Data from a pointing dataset
--- BEGIN ---
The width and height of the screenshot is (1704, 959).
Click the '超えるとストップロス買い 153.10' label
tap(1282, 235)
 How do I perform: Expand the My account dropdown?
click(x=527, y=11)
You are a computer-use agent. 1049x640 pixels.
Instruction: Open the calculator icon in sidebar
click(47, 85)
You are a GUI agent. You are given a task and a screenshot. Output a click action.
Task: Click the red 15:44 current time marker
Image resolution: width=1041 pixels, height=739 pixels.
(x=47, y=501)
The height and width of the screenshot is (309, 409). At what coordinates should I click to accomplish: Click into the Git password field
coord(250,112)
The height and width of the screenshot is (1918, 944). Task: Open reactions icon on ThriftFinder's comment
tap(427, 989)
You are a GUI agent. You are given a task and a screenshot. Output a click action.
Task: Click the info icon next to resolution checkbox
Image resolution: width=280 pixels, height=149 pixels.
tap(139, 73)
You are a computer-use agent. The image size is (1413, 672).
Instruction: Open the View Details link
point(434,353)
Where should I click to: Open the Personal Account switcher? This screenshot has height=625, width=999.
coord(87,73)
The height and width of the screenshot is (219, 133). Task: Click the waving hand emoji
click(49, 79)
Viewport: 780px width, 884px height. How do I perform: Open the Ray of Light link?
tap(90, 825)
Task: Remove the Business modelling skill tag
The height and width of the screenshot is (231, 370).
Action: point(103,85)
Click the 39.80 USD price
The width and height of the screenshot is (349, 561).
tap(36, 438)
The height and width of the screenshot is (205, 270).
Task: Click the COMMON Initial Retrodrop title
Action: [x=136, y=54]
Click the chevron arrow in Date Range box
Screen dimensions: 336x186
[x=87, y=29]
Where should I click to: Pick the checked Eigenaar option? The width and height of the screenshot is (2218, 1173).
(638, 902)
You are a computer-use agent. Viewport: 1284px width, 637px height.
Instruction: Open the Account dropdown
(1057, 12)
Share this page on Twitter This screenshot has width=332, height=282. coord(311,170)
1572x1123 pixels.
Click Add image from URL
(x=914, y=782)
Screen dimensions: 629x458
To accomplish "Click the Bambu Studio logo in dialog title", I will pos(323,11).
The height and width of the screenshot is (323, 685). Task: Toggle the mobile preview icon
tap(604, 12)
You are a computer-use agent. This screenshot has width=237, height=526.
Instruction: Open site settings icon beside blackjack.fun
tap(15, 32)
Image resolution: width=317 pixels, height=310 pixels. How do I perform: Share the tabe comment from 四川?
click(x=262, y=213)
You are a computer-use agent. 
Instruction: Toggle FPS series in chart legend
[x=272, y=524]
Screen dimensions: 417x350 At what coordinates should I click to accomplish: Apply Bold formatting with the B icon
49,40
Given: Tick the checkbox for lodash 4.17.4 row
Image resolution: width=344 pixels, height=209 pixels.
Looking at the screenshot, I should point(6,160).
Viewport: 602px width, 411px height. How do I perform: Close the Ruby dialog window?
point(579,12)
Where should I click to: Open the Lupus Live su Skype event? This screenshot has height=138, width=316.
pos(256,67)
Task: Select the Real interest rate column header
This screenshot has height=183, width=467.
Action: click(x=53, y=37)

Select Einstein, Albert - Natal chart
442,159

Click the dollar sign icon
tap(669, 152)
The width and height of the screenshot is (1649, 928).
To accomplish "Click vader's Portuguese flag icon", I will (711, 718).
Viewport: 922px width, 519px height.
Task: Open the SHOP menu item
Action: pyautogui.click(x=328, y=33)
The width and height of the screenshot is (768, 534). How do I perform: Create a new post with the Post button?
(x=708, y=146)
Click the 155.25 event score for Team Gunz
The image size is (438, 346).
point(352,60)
--- END ---
## Written instruction
Put every line of the data above into a Markdown table with the columns Row and Line, numbering each row and skipping blank lines.

## Exercise solution
| Row | Line |
|---|---|
| 1 | The width and height of the screenshot is (1704, 959). |
| 2 | Click the '超えるとストップロス買い 153.10' label |
| 3 | tap(1282, 235) |
| 4 |  How do I perform: Expand the My account dropdown? |
| 5 | click(x=527, y=11) |
| 6 | You are a computer-use agent. 1049x640 pixels. |
| 7 | Instruction: Open the calculator icon in sidebar |
| 8 | click(47, 85) |
| 9 | You are a GUI agent. You are given a task and a screenshot. Output a click action. |
| 10 | Task: Click the red 15:44 current time marker |
| 11 | Image resolution: width=1041 pixels, height=739 pixels. |
| 12 | (x=47, y=501) |
| 13 | The height and width of the screenshot is (309, 409). At what coordinates should I click to accomplish: Click into the Git password field |
| 14 | coord(250,112) |
| 15 | The height and width of the screenshot is (1918, 944). Task: Open reactions icon on ThriftFinder's comment |
| 16 | tap(427, 989) |
| 17 | You are a GUI agent. You are given a task and a screenshot. Output a click action. |
| 18 | Task: Click the info icon next to resolution checkbox |
| 19 | Image resolution: width=280 pixels, height=149 pixels. |
| 20 | tap(139, 73) |
| 21 | You are a computer-use agent. The image size is (1413, 672). |
| 22 | Instruction: Open the View Details link |
| 23 | point(434,353) |
| 24 | Where should I click to: Open the Personal Account switcher? This screenshot has height=625, width=999. |
| 25 | coord(87,73) |
| 26 | The height and width of the screenshot is (219, 133). Task: Click the waving hand emoji |
| 27 | click(49, 79) |
| 28 | Viewport: 780px width, 884px height. How do I perform: Open the Ray of Light link? |
| 29 | tap(90, 825) |
| 30 | Task: Remove the Business modelling skill tag |
| 31 | The height and width of the screenshot is (231, 370). |
| 32 | Action: point(103,85) |
| 33 | Click the 39.80 USD price |
| 34 | The width and height of the screenshot is (349, 561). |
| 35 | tap(36, 438) |
| 36 | The height and width of the screenshot is (205, 270). |
| 37 | Task: Click the COMMON Initial Retrodrop title |
| 38 | Action: [x=136, y=54] |
| 39 | Click the chevron arrow in Date Range box |
| 40 | Screen dimensions: 336x186 |
| 41 | [x=87, y=29] |
| 42 | Where should I click to: Pick the checked Eigenaar option? The width and height of the screenshot is (2218, 1173). |
| 43 | (638, 902) |
| 44 | You are a computer-use agent. Viewport: 1284px width, 637px height. |
| 45 | Instruction: Open the Account dropdown |
| 46 | (1057, 12) |
| 47 | Share this page on Twitter This screenshot has width=332, height=282. coord(311,170) |
| 48 | 1572x1123 pixels. |
| 49 | Click Add image from URL |
| 50 | (x=914, y=782) |
| 51 | Screen dimensions: 629x458 |
| 52 | To accomplish "Click the Bambu Studio logo in dialog title", I will pos(323,11). |
| 53 | The height and width of the screenshot is (323, 685). Task: Toggle the mobile preview icon |
| 54 | tap(604, 12) |
| 55 | You are a computer-use agent. This screenshot has width=237, height=526. |
| 56 | Instruction: Open site settings icon beside blackjack.fun |
| 57 | tap(15, 32) |
| 58 | Image resolution: width=317 pixels, height=310 pixels. How do I perform: Share the tabe comment from 四川? |
| 59 | click(x=262, y=213) |
| 60 | You are a computer-use agent.  |
| 61 | Instruction: Toggle FPS series in chart legend |
| 62 | [x=272, y=524] |
| 63 | Screen dimensions: 417x350 At what coordinates should I click to accomplish: Apply Bold formatting with the B icon |
| 64 | 49,40 |
| 65 | Given: Tick the checkbox for lodash 4.17.4 row |
| 66 | Image resolution: width=344 pixels, height=209 pixels. |
| 67 | Looking at the screenshot, I should point(6,160). |
| 68 | Viewport: 602px width, 411px height. How do I perform: Close the Ruby dialog window? |
| 69 | point(579,12) |
| 70 | Where should I click to: Open the Lupus Live su Skype event? This screenshot has height=138, width=316. |
| 71 | pos(256,67) |
| 72 | Task: Select the Real interest rate column header |
| 73 | This screenshot has height=183, width=467. |
| 74 | Action: click(x=53, y=37) |
| 75 | Select Einstein, Albert - Natal chart |
| 76 | 442,159 |
| 77 | Click the dollar sign icon |
| 78 | tap(669, 152) |
| 79 | The width and height of the screenshot is (1649, 928). |
| 80 | To accomplish "Click vader's Portuguese flag icon", I will (711, 718). |
| 81 | Viewport: 922px width, 519px height. |
| 82 | Task: Open the SHOP menu item |
| 83 | Action: pyautogui.click(x=328, y=33) |
| 84 | The width and height of the screenshot is (768, 534). How do I perform: Create a new post with the Post button? |
| 85 | (x=708, y=146) |
| 86 | Click the 155.25 event score for Team Gunz |
| 87 | The image size is (438, 346). |
| 88 | point(352,60) |